== Record set ==

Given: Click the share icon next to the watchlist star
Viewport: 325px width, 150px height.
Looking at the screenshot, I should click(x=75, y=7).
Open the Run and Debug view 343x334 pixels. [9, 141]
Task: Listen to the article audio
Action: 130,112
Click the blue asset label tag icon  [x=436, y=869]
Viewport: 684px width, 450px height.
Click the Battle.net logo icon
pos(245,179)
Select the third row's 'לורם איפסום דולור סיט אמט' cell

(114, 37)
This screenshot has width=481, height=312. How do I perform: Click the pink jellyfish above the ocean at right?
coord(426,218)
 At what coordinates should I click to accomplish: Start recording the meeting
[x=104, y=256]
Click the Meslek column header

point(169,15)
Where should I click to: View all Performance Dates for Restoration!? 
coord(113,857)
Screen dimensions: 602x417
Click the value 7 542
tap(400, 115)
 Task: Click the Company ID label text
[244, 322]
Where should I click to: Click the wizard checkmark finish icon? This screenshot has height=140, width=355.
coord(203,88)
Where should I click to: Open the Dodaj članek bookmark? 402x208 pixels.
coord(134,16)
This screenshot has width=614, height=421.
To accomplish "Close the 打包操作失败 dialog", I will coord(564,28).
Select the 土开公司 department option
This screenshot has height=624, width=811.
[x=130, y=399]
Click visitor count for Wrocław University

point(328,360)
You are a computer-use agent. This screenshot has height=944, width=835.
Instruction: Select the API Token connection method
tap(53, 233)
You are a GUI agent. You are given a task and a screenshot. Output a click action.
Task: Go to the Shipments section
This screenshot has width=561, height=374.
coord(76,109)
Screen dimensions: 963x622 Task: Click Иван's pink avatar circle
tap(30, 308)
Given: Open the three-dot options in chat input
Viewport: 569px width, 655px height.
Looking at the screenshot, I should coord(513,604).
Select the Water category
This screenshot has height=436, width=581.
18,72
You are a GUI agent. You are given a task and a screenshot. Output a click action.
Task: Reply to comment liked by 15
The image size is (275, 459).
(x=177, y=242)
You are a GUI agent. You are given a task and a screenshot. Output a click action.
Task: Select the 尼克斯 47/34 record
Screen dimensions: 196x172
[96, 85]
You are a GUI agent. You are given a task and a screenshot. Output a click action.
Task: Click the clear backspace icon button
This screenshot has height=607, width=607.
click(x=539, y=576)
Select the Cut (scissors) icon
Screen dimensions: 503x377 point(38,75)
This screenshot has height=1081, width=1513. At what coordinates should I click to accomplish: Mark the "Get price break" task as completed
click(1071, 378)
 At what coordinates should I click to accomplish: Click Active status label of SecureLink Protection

===

What to work on> In the listing above, find the line holding "Where should I click to: Open" and the line holding "You are a computer-use", then output those two lines and every line between them exactly.

Output of the exercise>
Where should I click to: Open the Dodaj članek bookmark? 402x208 pixels.
coord(134,16)
This screenshot has width=614, height=421.
To accomplish "Close the 打包操作失败 dialog", I will coord(564,28).
Select the 土开公司 department option
This screenshot has height=624, width=811.
[x=130, y=399]
Click visitor count for Wrocław University

point(328,360)
You are a computer-use agent. This screenshot has height=944, width=835.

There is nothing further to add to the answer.